AI Agents Need Rules Before They Can Run Payments
Moving from manual work and processes to copilots and then to agents means a sea change in how work gets done. Now businesses can assign real responsibility to systems that can execute tasks, make decisions and operate across enterprise workflows. The promise is powerful, but the risk is real. For most companies, the challenge is no longer whether to adopt artificial intelligence (AI), but how to do so without losing control of key workflows, key decisions and creating additional risk on the whole business.
In finance, that tension is especially clear. AI has already proven its value in analysis, forecasting and reporting. But the real opportunity sits in processes like collections, payment screening and workflow, cash application and risk management. These are the workflows that directly impact cash flow, working capital and managing financial risk. They are also the areas where autonomy is hardest to scale, because the cost of errors is so high.
What separates early experimentation from an agentic enterprise is governance. Assigning work to agents and agentic workflows requires clear rules, defined decision rights and full visibility into how and why actions are taken. Without that, AI becomes another layer of risk rather than a source of value. This is where many organizations are learning that autonomy and agentic AI is harder to implement than expected. This is less because the models are insufficient — though they are improving all the time — but because enterprise systems, data, and controls were not built to support the shift to AI.
The path forward, then, is controlled autonomy rather than full autonomy.
Leading organizations are embedding AI directly into workflows, rather than layering the technology on top of core processes. In this model, agents do not operate independently, but within defined processes that are guided by policies, thresholds and approvals set by the business. Every action is traceable, auditable and aligned to financial controls. This shifts AI from an insight-delivering tool to something that can effectively execute the work that must be done. In this scenario, AI can impact the metrics that matter.
We see this progression clearly through the CFO AI Maturity Model. Most organizations start with assistive AI, where technology helps individuals complete tasks more efficiently. From there, workflows become more automated but still require human intervention at key points. The next phase introduces agentic execution, where systems can resolve exceptions, take actions and operate within defined guardrails. Ultimately, the goal is outcome-driven finance, where AI continuously optimizes key metrics like cash flow, risk exposure and operational efficiency.

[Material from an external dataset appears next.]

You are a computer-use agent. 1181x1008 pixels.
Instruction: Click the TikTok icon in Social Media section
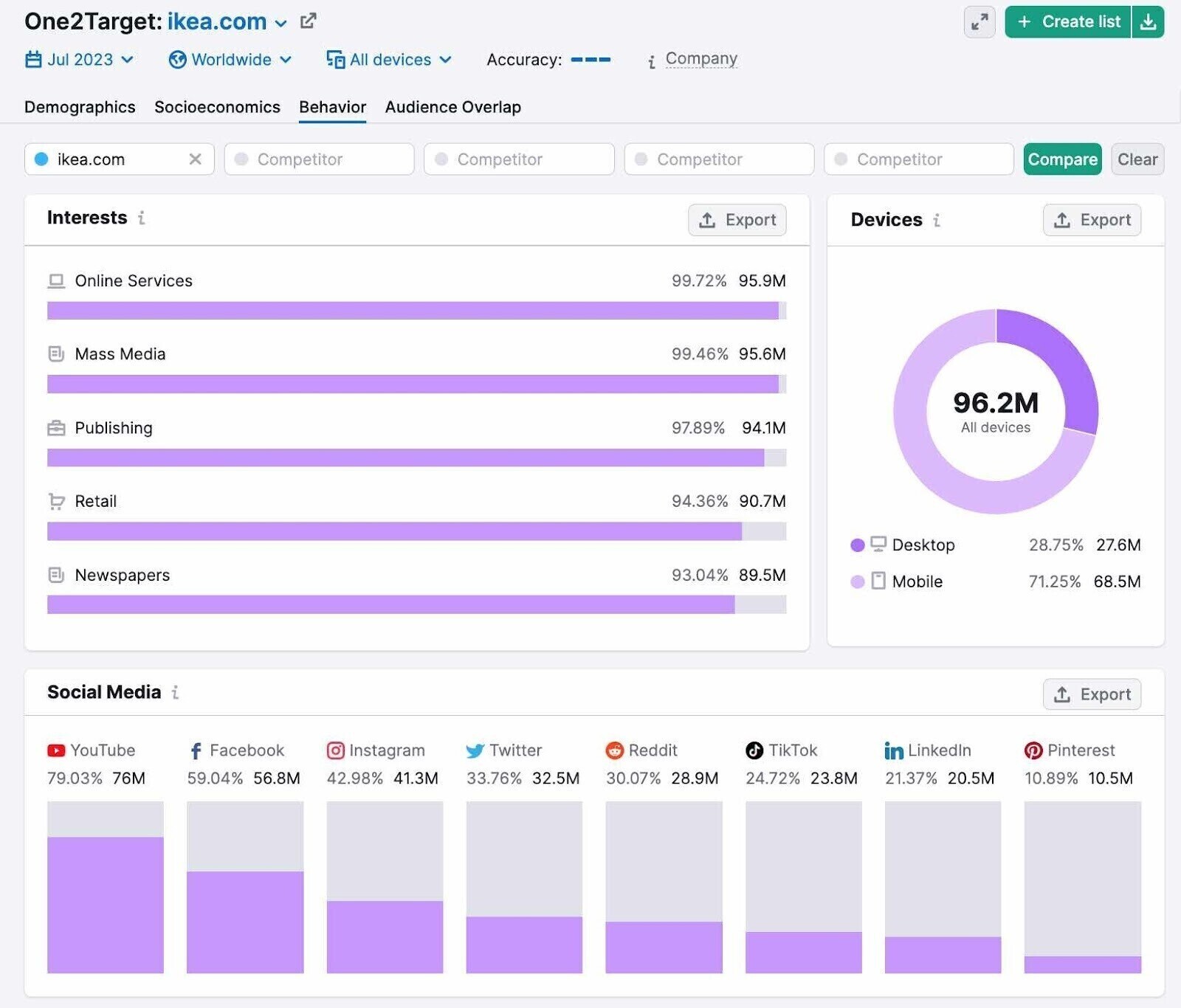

At each stage, the role of the human employee changes. The focus shifts from doing the day-to-day work to defining the rules, monitoring outcomes and controlling performance. Finance functions should think of this as elevating the roles employees play, rather than removing people from the process.
The companies making progress are not chasing autonomy for its own sake, to check a box or to send out a splashy press release. These businesses are redesigning workflows starting with high-value use cases and scaling incrementally. They are connecting data across systems, embedding AI where decisions are made, and ensuring that governance is built into workflows from the start.
The agentic enterprise will not be defined by how much work AI can get done. Instead, it will be defined by how much confidence organizations can place in AI to achieve desired outcomes without increasing risk.